Pi-hole makes efficient use of memory and uses little memory to begin with, so I doubt it's a memory issue per se.

My prime suspect would be a (partial) DNS loop, and Conditional Forwarding may have introduced this - if your router also would be using Pi-hole's IP address as its upstream DNS server.

See if disabling CF would solve your issue, and check your router's upstream DNS configuration.

Let us know if your problem persists, and share a debug token in that case.
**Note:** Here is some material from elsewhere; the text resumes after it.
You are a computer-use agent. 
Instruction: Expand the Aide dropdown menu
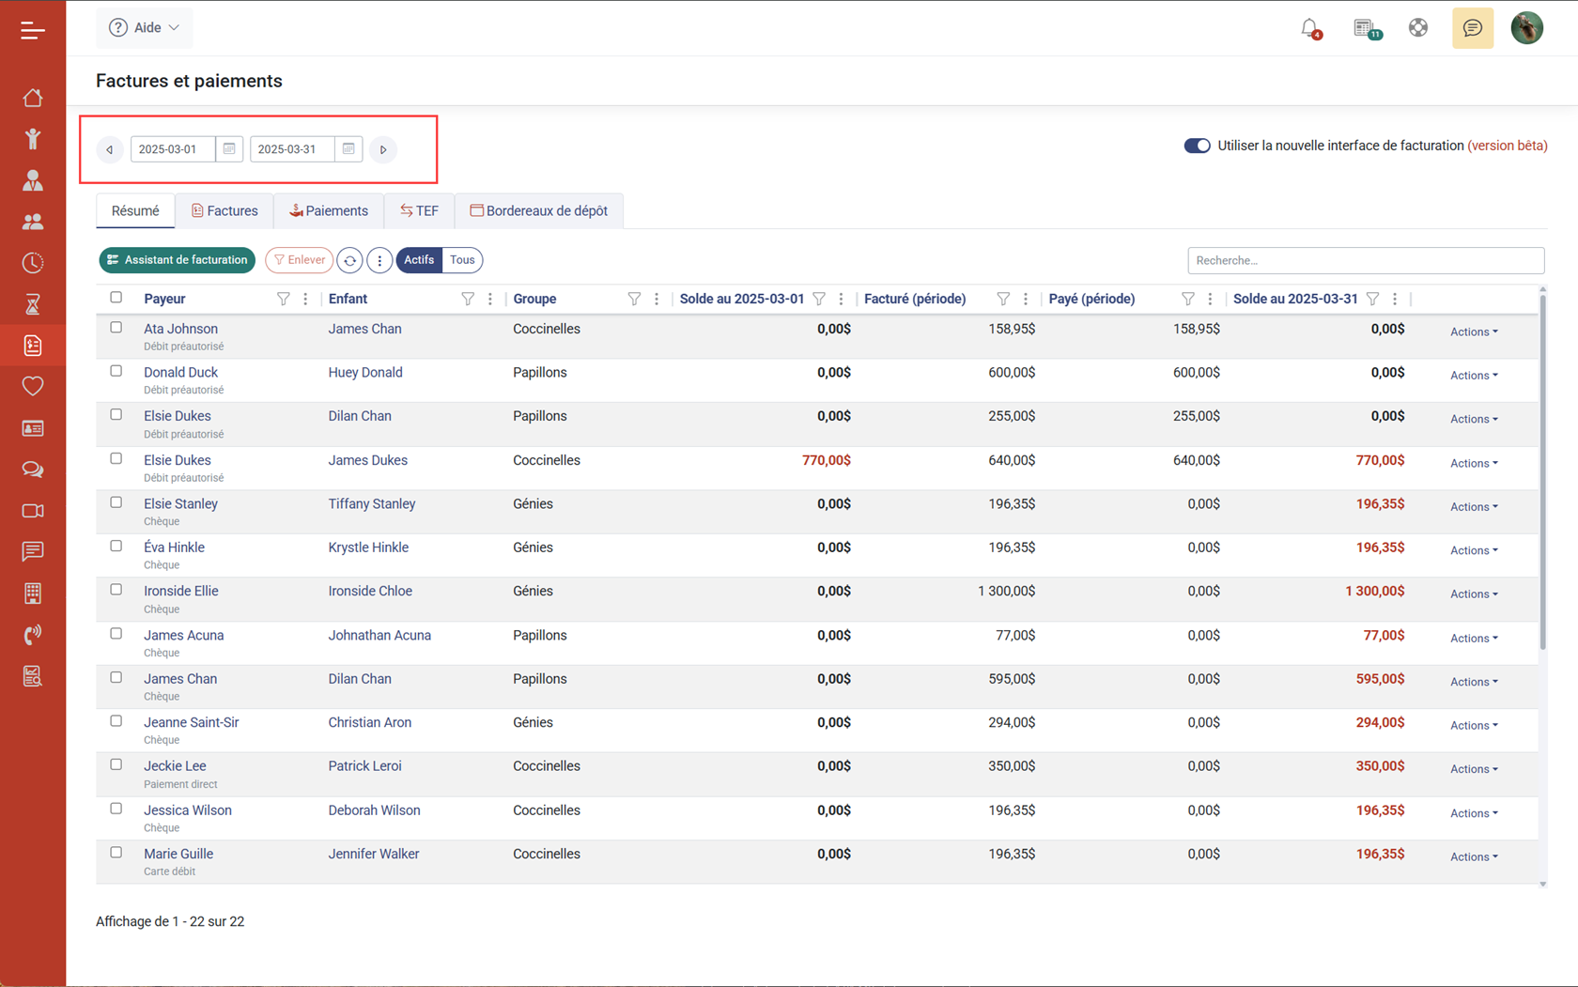[145, 28]
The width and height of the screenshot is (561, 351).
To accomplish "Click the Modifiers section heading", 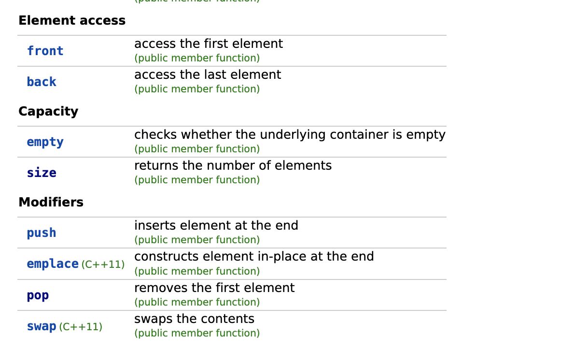I will pyautogui.click(x=51, y=202).
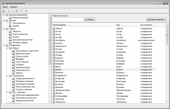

I think I found the issue. I have a Zabbix server that's monitoring my internal network. It was responsible for > 90% of the DNS queries within my network. The pi-hole was recording over 30,000 DNS queries per hour from that system alone. I enabled a local resolver cache on the Zabbix server and enabled a 300 second TTL for DHCP leases which results in just a few thousand DNS queries per hour. The memory usage of the temp file system is now a few hundred KB. I'll report back if it fails again. Thank you.

I attempted to migrate my DNS to the pi-hole running in a docker container again with conditional forwarding disabled. It crashed again after running for about 12 hours. I am seeing about 20,000 queries per hour, mostly originating from a single client (the Zabbix server). My clients are configured to query the pi-hole, and the pi-hole is configured to query opendns. Any suggestions?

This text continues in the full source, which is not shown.